11. What does your creative process look like? How do you maintain momentum and remain inspired?

JJ Xiao: Butt in chair. (Or, alternatively, feet under a standing desk.) Hands on keyboard. Words on screen. Once a day, every day. Building habits saves me from relying on willpower.

I like to keep things simple. There’s an important distinction between writing and thinking about writing. While thought isn’t necessarily the opposite of action, humans suck at multitasking. If it’s not contributing to putting words on the page, I try not to think too hard about it.

12. What do fellowships, workshops, and programs such as the Emerging Voices Fellowship mean to emerging writers? How, if at all, do they help with viewing oneself as a writer?
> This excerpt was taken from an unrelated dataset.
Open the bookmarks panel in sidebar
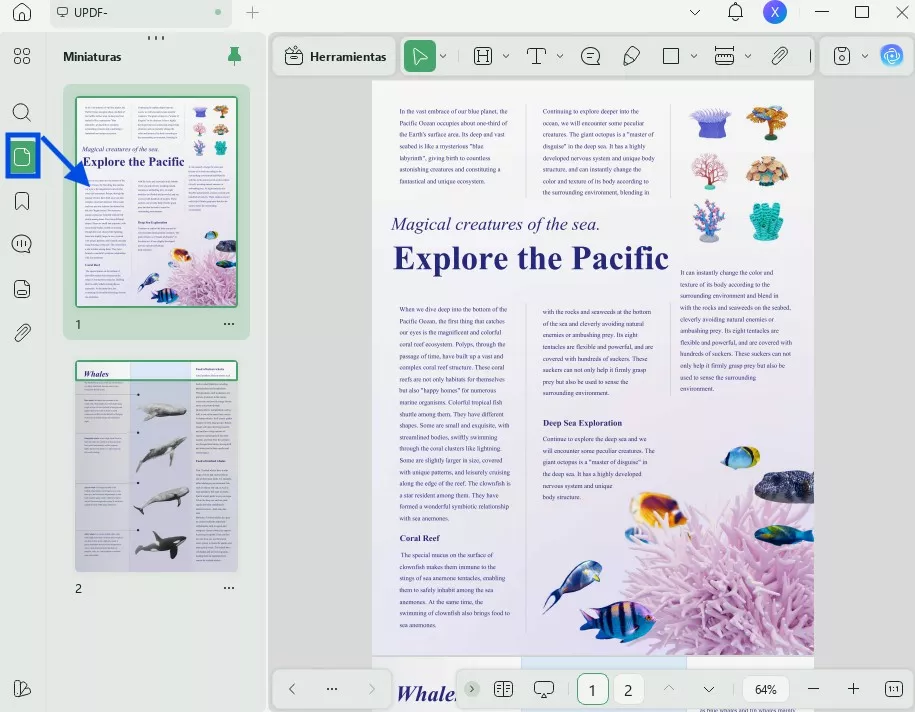Screen dimensions: 915x712 click(22, 200)
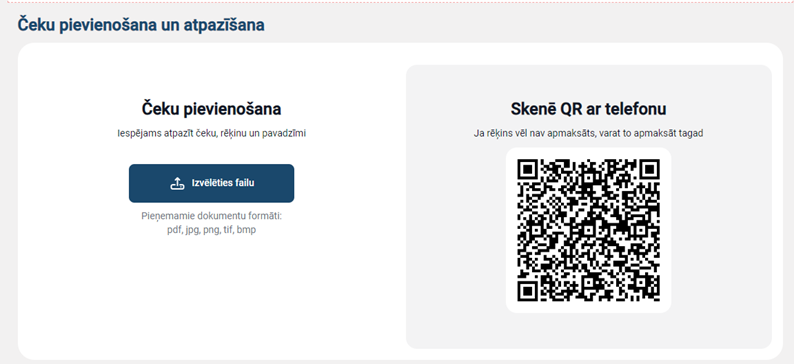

Lucy Zhou: Although I’ve been writing my whole life, I didn’t call myself a writer until recently, and it is because of the generosity and support of programs like the Emerging Voices Fellowship. In Kazim Ali’s open letter to Aimee Nezhukumatathil, he talks about the need for structural transformation within the literary landscape to serve “difference”—race, gender, class, and disability, which have historically marginalized writers in a system that privileges the wealthy and the white. Writing is often viewed as a solitary act, where you’re tinkering with a manuscript at your desk that you’re not sure will ever see the light of day. But writing is also a question of knowledge and access and power, inextricable from the relations of production under capitalism that govern our everyday lives. The Emerging Voices Fellowship creates spaces where emerging writers of color can learn and grow together; for many of us, this is our first writing workshop, our first glimpse into the publishing industry, our first time meeting writers we admire whom we now have the honor of calling mentors. I want to dispel the myth of the lone writer/genius because we are all products of who and what came before us and the communities we’re part of. And that’s the greatest gift I’ve received as an Emerging Voices fellow: being in community with writers who inspire me every day to return to the page.